• _任务目标 1_: 从 Hello World for U 题目中摘录一段原文，从“Given any string”起，到“n2 + n3 - 2 = N.”止，首尾都要包括。
• _任务目标 2_: 按照 Hello World for U 题目的规定，输入的字符串最多可以有多少个字符？
• _任务目标 3_: Hello World for U 题目在最后一句处中断，请从这句之后接着往下写。

• _阅读文本_:
┄┄┄┄┄┄┄┄┄┄┄┄┄┄┄┄┄┄┄┄
【PAT】【Advanced Level】1031. Hello World for U (20)

1031. Hello World for U (20)

时间限制

400 ms

内存限制

65536 kB

代码长度限制

16000 B

判题程序

Standard

作者

CHEN, Yue

Given any string of N (>=5) characters, you are asked to form the characters into the shape of U. For example, "helloworld" can be printed as:

h  d
e  l
l  r
lowo

That is, the characters must be printed in the original order, starting top-down from the left vertical line with n1 characters, then left to right along the bottom line with n2 characters, and
finally bottom-up along the vertical line with n3 characters. And more, we would like U to be as squared as possible -- that is, it must be satisfied that n1 = n3 =
max { k| k <= n2 for all 3 <= n2 <= N } with n1 + n2 + n3 - 2 = N.

Input Specification:

Each input file contains one test case. Each case contains one string with no less than 5 and no more than 80 characters in a line. The string contains no white space.
┄┄┄┄┄┄┄┄┄┄┄┄┄┄┄┄┄┄┄┄
• _给定各行_:

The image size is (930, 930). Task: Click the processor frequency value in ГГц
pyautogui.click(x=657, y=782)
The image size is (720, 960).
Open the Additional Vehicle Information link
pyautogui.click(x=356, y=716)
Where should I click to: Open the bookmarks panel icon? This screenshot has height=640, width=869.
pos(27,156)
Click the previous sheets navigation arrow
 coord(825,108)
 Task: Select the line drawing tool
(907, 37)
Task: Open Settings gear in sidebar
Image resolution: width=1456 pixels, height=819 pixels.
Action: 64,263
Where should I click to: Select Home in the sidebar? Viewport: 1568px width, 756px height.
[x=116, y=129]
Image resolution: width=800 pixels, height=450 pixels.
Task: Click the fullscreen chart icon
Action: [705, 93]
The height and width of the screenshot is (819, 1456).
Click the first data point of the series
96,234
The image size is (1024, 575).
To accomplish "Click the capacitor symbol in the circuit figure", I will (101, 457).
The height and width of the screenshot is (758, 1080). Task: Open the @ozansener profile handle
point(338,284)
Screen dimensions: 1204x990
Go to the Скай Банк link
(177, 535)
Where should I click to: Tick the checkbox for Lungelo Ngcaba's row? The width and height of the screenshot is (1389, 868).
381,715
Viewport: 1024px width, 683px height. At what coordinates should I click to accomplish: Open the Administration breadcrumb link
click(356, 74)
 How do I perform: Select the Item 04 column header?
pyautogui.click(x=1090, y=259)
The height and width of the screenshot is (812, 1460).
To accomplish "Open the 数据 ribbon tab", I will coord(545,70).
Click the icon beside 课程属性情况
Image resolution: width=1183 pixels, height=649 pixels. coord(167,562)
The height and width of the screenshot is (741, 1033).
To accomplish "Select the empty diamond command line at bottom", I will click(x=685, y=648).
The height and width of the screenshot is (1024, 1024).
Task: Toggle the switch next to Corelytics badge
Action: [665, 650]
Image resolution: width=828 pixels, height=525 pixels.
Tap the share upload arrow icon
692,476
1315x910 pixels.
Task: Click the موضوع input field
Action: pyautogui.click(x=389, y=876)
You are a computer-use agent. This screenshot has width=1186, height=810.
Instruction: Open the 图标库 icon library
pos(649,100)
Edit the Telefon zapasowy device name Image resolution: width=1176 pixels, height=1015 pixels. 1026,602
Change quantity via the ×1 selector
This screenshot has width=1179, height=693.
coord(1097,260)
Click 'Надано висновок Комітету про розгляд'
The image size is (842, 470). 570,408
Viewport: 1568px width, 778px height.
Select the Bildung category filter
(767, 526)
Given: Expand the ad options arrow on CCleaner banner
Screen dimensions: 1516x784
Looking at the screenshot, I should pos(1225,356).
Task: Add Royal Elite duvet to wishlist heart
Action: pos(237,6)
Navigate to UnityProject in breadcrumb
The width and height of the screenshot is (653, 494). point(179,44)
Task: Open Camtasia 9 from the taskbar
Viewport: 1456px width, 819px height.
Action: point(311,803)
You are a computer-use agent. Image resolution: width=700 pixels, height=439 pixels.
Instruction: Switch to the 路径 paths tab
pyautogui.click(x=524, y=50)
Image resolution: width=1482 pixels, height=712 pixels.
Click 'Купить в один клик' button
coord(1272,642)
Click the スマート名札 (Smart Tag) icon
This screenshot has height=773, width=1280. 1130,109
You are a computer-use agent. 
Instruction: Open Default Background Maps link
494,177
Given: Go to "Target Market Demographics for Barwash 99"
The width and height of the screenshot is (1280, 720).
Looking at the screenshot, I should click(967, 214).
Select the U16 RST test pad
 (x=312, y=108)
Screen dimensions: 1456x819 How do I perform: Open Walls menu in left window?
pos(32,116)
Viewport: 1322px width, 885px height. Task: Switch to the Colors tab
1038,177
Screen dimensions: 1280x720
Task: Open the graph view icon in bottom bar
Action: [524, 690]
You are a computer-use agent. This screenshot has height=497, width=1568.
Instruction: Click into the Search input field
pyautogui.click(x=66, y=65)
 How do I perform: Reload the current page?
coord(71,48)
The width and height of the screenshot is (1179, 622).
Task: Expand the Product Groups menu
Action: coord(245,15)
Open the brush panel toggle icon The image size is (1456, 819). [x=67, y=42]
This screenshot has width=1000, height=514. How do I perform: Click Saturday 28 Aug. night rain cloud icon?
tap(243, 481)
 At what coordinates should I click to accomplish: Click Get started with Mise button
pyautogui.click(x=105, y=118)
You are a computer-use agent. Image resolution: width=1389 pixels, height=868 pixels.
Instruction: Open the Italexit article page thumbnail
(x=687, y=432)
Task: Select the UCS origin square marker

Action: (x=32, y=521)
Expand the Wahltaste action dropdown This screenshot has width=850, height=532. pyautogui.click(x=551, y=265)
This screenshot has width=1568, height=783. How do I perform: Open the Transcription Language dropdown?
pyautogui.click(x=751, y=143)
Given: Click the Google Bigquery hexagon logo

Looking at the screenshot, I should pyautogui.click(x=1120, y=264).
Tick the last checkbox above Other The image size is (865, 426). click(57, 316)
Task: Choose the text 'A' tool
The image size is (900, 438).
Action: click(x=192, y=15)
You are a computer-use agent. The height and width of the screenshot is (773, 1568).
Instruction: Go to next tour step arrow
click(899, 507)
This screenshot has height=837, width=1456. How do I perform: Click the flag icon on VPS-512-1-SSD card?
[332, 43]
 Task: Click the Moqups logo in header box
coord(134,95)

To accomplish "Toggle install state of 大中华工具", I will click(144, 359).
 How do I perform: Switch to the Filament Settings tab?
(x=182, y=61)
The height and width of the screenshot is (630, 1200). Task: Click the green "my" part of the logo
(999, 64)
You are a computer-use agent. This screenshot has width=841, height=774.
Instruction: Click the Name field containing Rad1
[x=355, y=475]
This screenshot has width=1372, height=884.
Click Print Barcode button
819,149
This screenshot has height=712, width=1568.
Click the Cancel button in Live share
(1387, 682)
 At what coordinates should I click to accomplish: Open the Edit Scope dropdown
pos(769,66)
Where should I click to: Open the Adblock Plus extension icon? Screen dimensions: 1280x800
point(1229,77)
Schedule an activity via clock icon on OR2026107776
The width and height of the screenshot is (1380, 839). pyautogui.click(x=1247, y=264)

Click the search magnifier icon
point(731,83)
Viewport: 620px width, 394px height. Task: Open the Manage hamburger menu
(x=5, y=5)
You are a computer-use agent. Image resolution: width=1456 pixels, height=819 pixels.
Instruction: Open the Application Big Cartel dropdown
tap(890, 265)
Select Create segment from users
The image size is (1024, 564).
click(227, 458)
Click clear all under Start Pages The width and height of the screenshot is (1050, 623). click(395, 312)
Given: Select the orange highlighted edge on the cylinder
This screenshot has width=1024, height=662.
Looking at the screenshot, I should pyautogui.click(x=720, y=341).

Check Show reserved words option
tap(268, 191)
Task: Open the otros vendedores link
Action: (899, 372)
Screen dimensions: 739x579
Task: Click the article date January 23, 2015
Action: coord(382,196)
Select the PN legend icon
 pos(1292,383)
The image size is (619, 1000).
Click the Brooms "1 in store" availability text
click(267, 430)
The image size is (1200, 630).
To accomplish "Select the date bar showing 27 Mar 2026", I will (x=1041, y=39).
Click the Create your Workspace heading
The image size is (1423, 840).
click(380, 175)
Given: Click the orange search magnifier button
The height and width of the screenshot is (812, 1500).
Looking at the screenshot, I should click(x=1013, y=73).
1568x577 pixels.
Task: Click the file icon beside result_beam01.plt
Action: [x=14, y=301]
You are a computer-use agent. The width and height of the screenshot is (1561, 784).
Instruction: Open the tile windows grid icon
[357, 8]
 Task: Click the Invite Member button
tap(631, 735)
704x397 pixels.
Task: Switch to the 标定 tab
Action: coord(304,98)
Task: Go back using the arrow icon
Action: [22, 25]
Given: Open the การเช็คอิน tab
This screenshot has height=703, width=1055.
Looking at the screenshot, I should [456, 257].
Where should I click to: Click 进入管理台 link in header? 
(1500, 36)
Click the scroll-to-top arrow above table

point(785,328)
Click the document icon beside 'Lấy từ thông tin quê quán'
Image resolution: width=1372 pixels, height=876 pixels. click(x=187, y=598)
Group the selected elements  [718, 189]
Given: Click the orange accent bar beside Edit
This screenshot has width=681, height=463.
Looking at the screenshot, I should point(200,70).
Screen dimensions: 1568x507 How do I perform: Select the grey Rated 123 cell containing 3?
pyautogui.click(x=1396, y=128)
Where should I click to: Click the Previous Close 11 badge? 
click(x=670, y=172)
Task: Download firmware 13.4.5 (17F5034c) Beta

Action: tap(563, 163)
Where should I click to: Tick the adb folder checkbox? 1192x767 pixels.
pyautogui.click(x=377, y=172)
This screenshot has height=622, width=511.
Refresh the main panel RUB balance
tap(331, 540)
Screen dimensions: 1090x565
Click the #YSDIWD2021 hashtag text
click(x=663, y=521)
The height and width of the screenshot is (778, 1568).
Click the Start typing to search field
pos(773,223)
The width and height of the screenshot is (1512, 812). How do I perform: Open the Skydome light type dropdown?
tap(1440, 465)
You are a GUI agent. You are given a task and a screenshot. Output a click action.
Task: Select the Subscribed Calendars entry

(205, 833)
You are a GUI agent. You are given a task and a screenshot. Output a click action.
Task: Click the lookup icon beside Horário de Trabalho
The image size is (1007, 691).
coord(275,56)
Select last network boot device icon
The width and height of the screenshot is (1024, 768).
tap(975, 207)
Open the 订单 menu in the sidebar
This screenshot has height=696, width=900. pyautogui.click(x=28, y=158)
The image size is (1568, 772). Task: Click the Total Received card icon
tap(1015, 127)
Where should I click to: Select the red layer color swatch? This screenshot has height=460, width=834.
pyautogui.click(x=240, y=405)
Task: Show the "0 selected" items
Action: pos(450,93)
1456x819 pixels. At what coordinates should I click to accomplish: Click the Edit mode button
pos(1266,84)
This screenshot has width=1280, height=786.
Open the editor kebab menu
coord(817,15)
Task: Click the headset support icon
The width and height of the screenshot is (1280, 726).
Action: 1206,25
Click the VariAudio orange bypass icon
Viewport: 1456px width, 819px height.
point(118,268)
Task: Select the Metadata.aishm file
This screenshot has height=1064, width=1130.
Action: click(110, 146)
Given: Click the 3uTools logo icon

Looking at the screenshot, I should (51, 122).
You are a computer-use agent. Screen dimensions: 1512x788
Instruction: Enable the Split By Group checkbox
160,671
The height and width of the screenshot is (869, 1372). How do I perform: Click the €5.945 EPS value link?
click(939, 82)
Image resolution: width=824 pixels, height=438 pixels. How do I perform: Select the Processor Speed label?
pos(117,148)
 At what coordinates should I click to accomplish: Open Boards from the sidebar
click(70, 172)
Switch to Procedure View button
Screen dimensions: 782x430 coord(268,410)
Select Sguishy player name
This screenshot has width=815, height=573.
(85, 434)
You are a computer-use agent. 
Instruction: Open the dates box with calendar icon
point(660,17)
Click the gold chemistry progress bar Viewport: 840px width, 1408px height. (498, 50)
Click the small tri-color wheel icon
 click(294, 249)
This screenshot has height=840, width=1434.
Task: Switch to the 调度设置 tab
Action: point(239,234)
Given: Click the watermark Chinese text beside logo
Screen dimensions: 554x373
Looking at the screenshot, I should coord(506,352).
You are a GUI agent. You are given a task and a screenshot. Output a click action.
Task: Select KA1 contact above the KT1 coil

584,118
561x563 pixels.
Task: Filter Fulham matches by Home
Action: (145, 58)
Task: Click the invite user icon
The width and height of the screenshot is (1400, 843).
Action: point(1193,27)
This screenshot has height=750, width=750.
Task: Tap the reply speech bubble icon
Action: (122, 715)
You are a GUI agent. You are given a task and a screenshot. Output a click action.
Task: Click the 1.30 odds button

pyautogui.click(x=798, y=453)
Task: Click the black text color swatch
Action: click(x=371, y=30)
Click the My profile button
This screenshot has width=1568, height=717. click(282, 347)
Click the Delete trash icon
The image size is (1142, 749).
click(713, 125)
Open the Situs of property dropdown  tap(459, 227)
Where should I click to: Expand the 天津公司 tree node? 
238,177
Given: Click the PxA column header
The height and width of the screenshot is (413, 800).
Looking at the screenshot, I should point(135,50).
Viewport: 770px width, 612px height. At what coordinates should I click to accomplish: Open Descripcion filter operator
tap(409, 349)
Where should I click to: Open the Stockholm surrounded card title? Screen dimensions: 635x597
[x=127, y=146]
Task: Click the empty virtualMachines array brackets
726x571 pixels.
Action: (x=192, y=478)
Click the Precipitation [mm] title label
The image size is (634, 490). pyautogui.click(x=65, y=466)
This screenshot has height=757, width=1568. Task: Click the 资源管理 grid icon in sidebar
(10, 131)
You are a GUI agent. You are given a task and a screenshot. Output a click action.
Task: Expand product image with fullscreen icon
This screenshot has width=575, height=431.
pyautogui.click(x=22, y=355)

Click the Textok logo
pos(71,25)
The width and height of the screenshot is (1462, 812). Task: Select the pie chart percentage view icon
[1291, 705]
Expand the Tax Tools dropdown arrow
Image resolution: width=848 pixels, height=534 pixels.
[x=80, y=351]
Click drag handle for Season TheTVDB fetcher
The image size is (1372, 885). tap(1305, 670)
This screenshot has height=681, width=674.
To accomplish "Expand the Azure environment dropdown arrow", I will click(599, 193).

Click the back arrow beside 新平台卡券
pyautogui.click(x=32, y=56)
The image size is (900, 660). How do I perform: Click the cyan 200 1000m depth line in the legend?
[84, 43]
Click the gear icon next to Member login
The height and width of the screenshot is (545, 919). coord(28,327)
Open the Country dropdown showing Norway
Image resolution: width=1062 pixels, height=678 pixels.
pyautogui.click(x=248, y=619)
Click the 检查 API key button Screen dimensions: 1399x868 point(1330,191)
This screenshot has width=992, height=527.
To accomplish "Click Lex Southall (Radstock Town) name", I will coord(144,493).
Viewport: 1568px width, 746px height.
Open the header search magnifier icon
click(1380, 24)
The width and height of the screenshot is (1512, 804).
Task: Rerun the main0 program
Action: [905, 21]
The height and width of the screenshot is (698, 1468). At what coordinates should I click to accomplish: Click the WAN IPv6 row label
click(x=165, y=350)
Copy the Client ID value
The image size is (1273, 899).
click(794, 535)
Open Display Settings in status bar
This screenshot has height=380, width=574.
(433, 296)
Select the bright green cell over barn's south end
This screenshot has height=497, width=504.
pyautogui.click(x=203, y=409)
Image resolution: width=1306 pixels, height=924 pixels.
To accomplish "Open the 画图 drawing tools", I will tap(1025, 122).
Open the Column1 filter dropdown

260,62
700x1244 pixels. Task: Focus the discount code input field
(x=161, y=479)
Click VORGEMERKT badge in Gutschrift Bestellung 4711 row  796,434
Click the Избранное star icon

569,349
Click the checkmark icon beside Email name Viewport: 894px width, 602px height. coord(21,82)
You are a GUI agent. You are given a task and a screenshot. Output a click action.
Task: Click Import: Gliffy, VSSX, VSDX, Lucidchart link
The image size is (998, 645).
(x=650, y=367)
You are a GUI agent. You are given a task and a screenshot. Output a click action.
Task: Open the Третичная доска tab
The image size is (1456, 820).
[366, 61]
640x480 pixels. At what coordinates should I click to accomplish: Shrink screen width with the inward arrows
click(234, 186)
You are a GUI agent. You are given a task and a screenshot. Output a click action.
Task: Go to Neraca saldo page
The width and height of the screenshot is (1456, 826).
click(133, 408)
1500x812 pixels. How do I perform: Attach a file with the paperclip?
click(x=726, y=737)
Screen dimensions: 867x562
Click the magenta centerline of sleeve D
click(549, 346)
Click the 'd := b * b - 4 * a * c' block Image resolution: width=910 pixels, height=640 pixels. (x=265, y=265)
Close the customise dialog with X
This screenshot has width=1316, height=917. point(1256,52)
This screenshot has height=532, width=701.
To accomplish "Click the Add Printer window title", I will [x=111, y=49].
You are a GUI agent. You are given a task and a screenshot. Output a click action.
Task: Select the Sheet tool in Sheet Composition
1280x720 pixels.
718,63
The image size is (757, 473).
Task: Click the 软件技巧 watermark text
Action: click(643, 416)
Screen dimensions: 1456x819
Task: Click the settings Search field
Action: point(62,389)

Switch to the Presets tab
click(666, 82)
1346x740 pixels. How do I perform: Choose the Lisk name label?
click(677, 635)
┄┄┄┄┄┄┄┄┄┄┄┄┄┄┄┄┄┄┄┄
• _练习输出 1_:
Given any string of N (>=5) characters, you are asked to form the characters into the shape of U. For example, "helloworld" can be printed as:

h  d
e  l
l  r
lowo

That is, the characters must be printed in the original order, starting top-down from the left vertical line with n1 characters, then left to right along the bottom line with n2 characters, and
finally bottom-up along the vertical line with n3 characters. And more, we would like U to be as squared as possible -- that is, it must be satisfied that n1 = n3 =
max { k| k <= n2 for all 3 <= n2 <= N } with n1 + n2 + n3 - 2 = N.

• _练习输出 2_: 最多 80 个字符。

• _练习输出 3_:
Output Specification:

For each test case, print the input string in the shape of U as specified in the description.
Sample Input:

helloworld!

Sample Output:

h   !
e   d
l   l
lowor

原题链接：

https://www.patest.cn/contests/pat-a-practise/1031

思路：

按要求求出N1N2N3的值即可，加2除三得到N1N3，总数减去N1N3得到N2。

CODE：

#include<iostream>
#include<cstring>
#include<string>

using namespace std;

int main()
{
string a;
cin>>a;
int n=a.length();
int n1=(n+2)/3-1;
int n3=n1;
int n2=n-n1-n3;
//cout<<n1<<" "<<n2<<" "<<n3<<endl;
for (int i=0;i<n1;i++)
{
cout<<a[i];
for (int j=2;j<n2;j++) cout<<" ";
cout<<a[a.length()-1-i];
cout<<endl;
}
for (int i=0;i<n2;i++)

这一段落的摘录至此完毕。